Groundwater contamination, India’s hidden crisis
The number of habitations affected by arsenic in India has increased from 3,728 in 2012-13 to 7,535 in 2015-16. This is because of the overuse of groundwater for irrigation and drinking. Arsenic previously occurred in a harmless insoluble conjugate with iron called arsenopyrite. Overuse has split this compound, contaminating groundwater with a soluble ionic form of arsenic. Over-exploitation of groundwater started in India in the 1970s when millions of tube wells were installed in the Ganga delta to prevent diarrhoea from surface water sources such as tanks, ponds and open wells. Today, India has over 30 million groundwater extraction points.
Groundwater is also used for irrigation. This means arsenic poisoning affects not just the people of the area but also those who consume the produce of the affected region. In food, rice has the highest sensitivity to arsenic followed by vegetables. In most arsenic-affected states rice is the staple.
Despite the crisis, groundwater contamination , either by arsenic or other pollutants such as fluorides, does not get the attention it deserves, especially when compared to surface water contamination because the latter is visible. Moreover, there is no law yet to check groundwater withdrawal.
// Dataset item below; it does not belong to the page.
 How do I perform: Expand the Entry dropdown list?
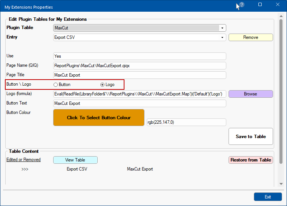[222, 37]
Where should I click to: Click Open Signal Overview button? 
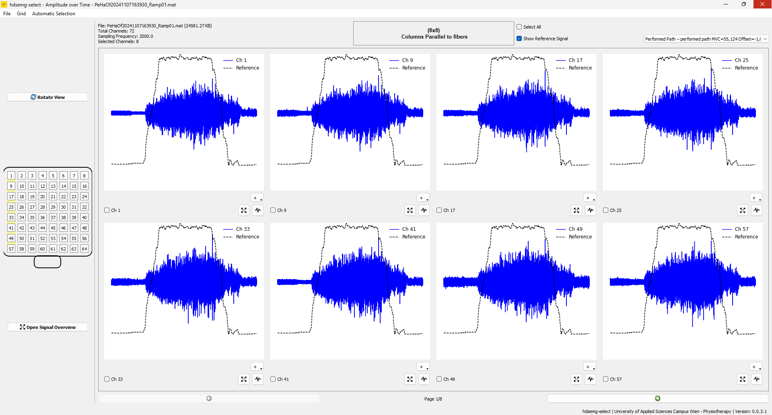pos(48,327)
This severe environmental-health crisis has to be contained quickly before it can expand. Along with periodic testing of water in affected areas and individualised testing of each hand pump or tubewell (marking it as safe/unsafe), it is important to encourage people to opt for low-cost, local solutions such as rainwater harvesting that can ensure clean drinking water. States such as Bihar have set up filtration units but the maintenance of filters has always been a problem.This needs to be addressed. Additionally, governments have to curb the use of groundwater and keep a strict control on agricultural and industrial effluents that pollute aquifers that recharge groundwater.